A big-bang deployment involves immediate go-live across the healthcare facility. This tactic is fast and efficient, allowing clinicians to begin using the new system at once. However, it is only optimal for superusers and could overwhelm clinicians with below-average computer skills. A phased deployment rolls out EHR system features incrementally. For example, providers can launch their EHR in one department and then gradually deploy it across the facility. This allows users to get acquainted with the EHR at their own pace.
Step 4: Plans for the future
EHR implementation doesn’t end with go-live. The team will also need to perform regular system optimization. This usually involves three steps:
Updating the EHR feature set and workflows
Adding new integrations
Removing underused features
Leaders should plan to start on first optimizations three months after EHR rollout.
EHR implementation challenges to expect
Unfortunately, even a well-planned EHR implementation can be riddled with issues, including initial workflow disruptions and burnout among clinicians.

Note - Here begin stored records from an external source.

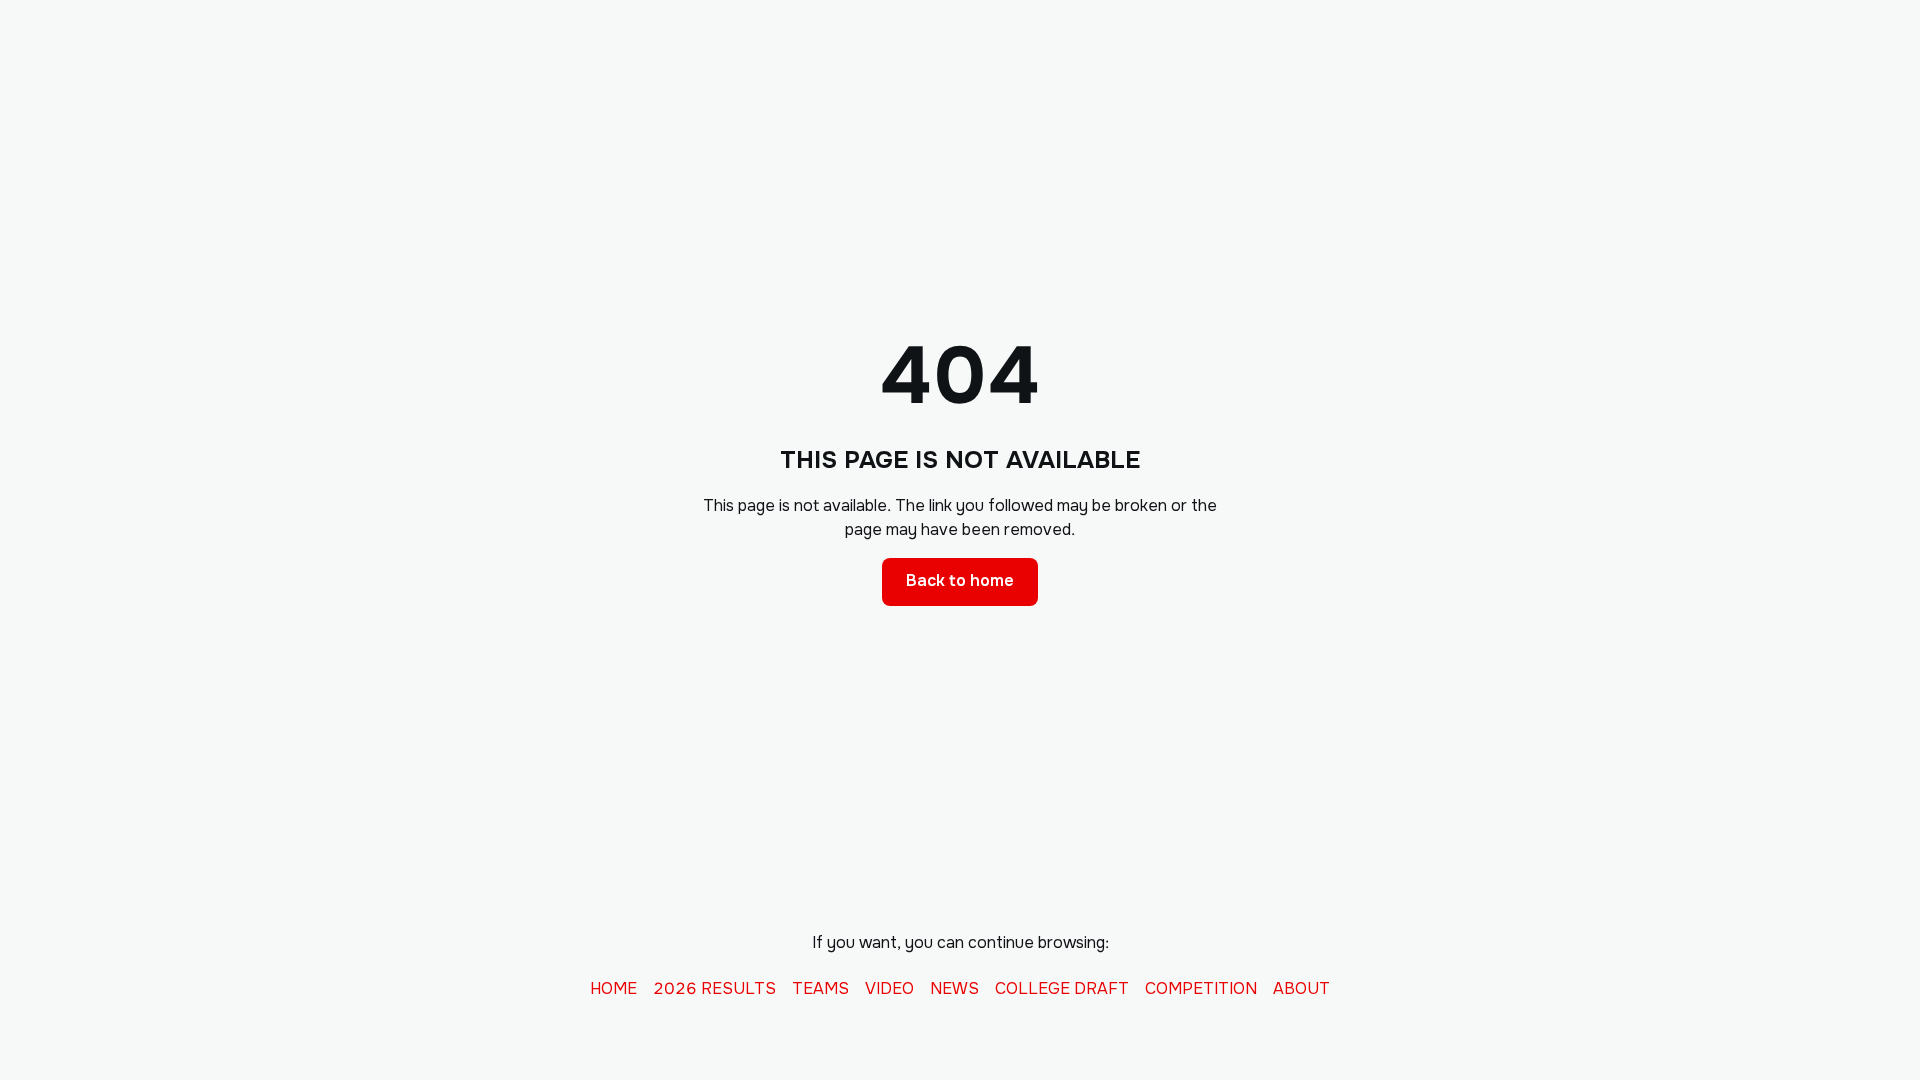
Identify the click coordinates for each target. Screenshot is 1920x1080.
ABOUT (1301, 989)
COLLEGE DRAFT (1062, 989)
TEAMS (820, 989)
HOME (613, 989)
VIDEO (889, 989)
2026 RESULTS (714, 989)
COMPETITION (1201, 989)
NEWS (954, 989)
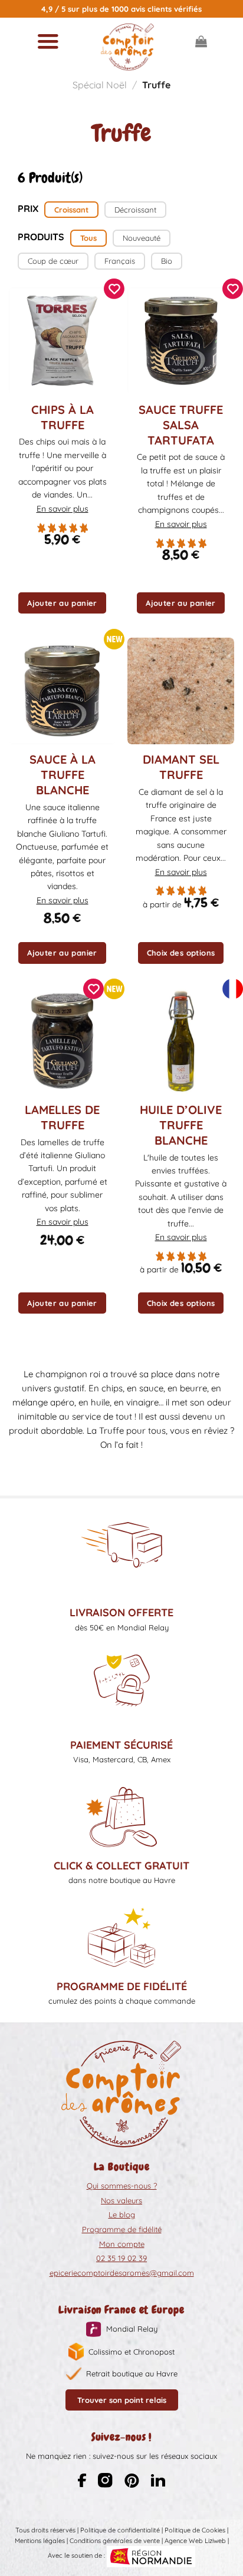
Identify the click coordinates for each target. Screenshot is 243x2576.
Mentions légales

Fortunately, these issues are manageable. To overcome them swiftly, leaders need to:
Set up a support sub-team comprising superusers and tech experts from the IT vendor’s side to be available for support 24/7. This can lower doctors’ stress levels, as they will know they can get help at all times. For example, Valley Children’s in California deployed a new EHR during the pandemic. To prevent coronavirus exposure for the team, they set up a virtual help line for EHR implementation, where pediatricians could call and get help with EHR-related issues.
Initially, assign patients to clinicians with regard to their computer skill levels (i.e., give lesser workloads to clinicians with lower skill levels) to reduce clinicians’ stress and minimize burnout risk.
Inform clinicians about the ongoing hurdles and their resolution during the first month.
Ensure a user-friendly training model. A complicated or confusing EHR training program will increase physicians’ stress, so it makes sense to have a program that is intuitive and engaging, and to interview clinicians and nurses on their training preferences. For instance, Southern Ohio Medical Center in Portsmouth set up at-home training through their vendor to help staff train efficiently while following social distancing requirements. Thanks to the vendor’s efforts, the Center was able to provide in-person support and monitor the progress of their clinicians’ home training.